(Supplied text)
What advice would you give your younger self?

If I could go back in time and give my younger self some advice, it would be to make sure to enjoy youth. Once you enter the professional world, there is precious little time to enjoy yourself the same way you can before graduating from university.

Tell us something that’s true that almost nobody agrees with you on.

The Boston Red Sox will win the 2022 World Series. I don’t think a lot of people would agree with me about that, but I have faith. Go Sox!

As an entrepreneur, what is the one thing you do over and over and recommend everyone else do?

Be organized. Keep meticulous records, especially when it comes to debts, assets, taxable earnings—anything that has to do with finance. There are literally dozens of instances in the past when doing so has saved me from serious consequences. As an added bonus, keeping organized records ultimately saves time. Instead of wasting half an hour digging through a stack of documents in search of a specific piece of paper, with the aid of a solid filing system—and all you need to make one is a cabinet, some folders, and some labels—the same task can be completed in less than a minute.

What is one strategy that has helped you grow your business?

I use a strategy that combines careful analysis with patience. I research every property that I’m interested in very intensely, and then I wait until the price is right to make an offer. It’s a little bit more complicated than I’m making it out to be here, but boiled down to its base elements, that’s the strategy that has brought me so much success with real estate investment. It’s how I built such a profitable portfolio.
(End Supplied text)
- [Questions on the material]:
a - According to the interview, why does the speaker recommend keeping meticulous records? Answer in one to three sentences.
b - Output a passage from the interview word for word, beginning at the words "If I could go" and stopping after the words "with you on.".
(Record excerpts)
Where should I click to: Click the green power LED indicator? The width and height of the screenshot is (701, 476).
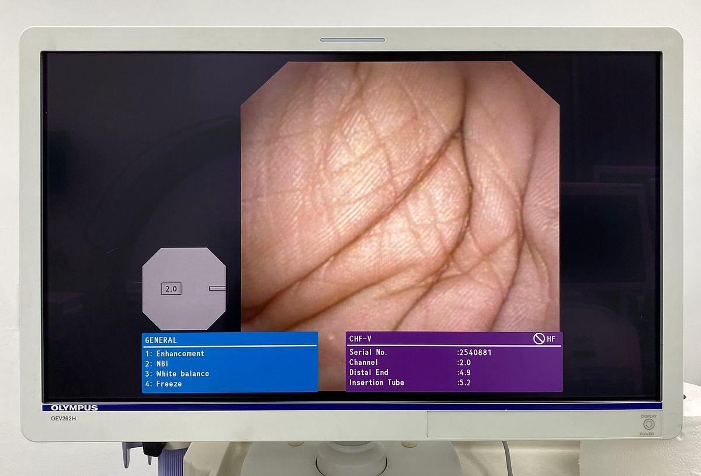[x=635, y=434]
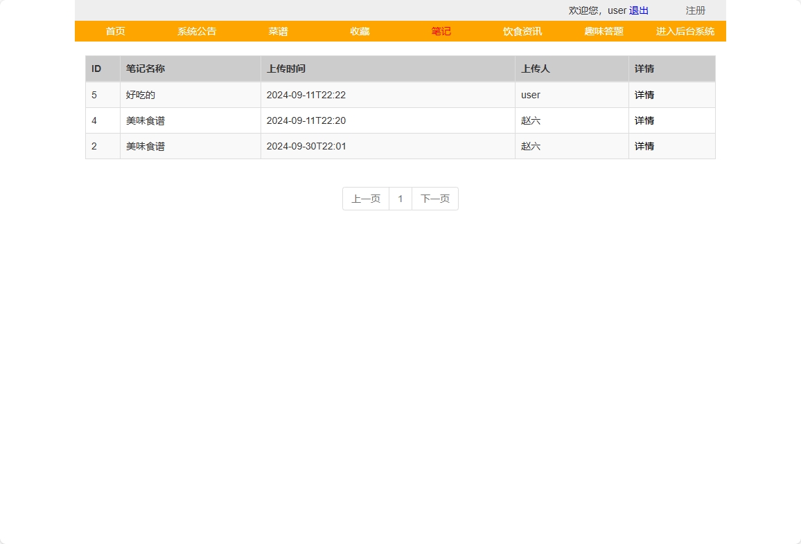
Task: Open 详情 for note ID 4 美味食谱
Action: pyautogui.click(x=644, y=120)
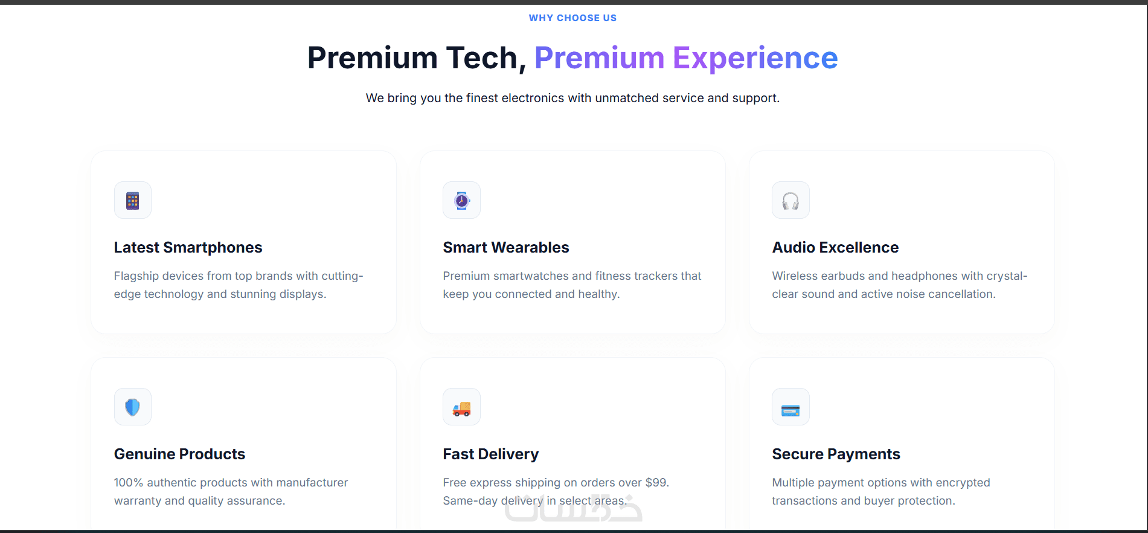Click the "We bring you the finest electronics" subtitle
The image size is (1148, 533).
572,98

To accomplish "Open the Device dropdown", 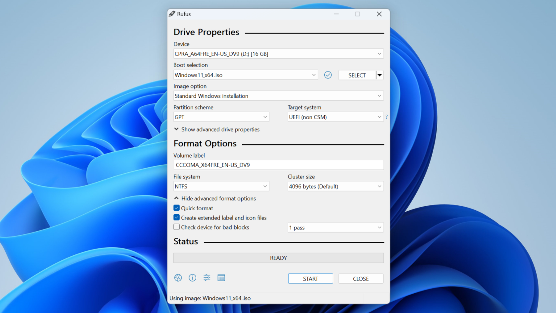I will [x=278, y=54].
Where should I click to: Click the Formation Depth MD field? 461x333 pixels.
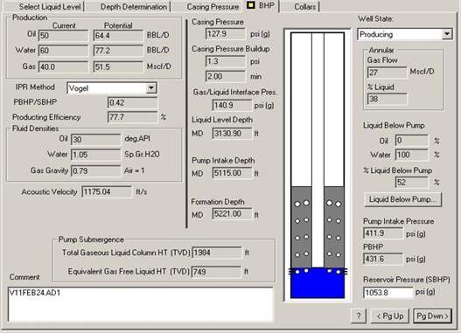click(x=232, y=214)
(End Record excerpts)
- [Your written answers]:
a - The speaker says that keeping meticulous records has saved them from serious consequences dozens of times in the past. Organized records also save time, because a solid filing system turns a half-hour search through a stack of documents into a task that takes less than a minute.

b -
If I could go back in time and give my younger self some advice, it would be to make sure to enjoy youth. Once you enter the professional world, there is precious little time to enjoy yourself the same way you can before graduating from university.

Tell us something that’s true that almost nobody agrees with you on.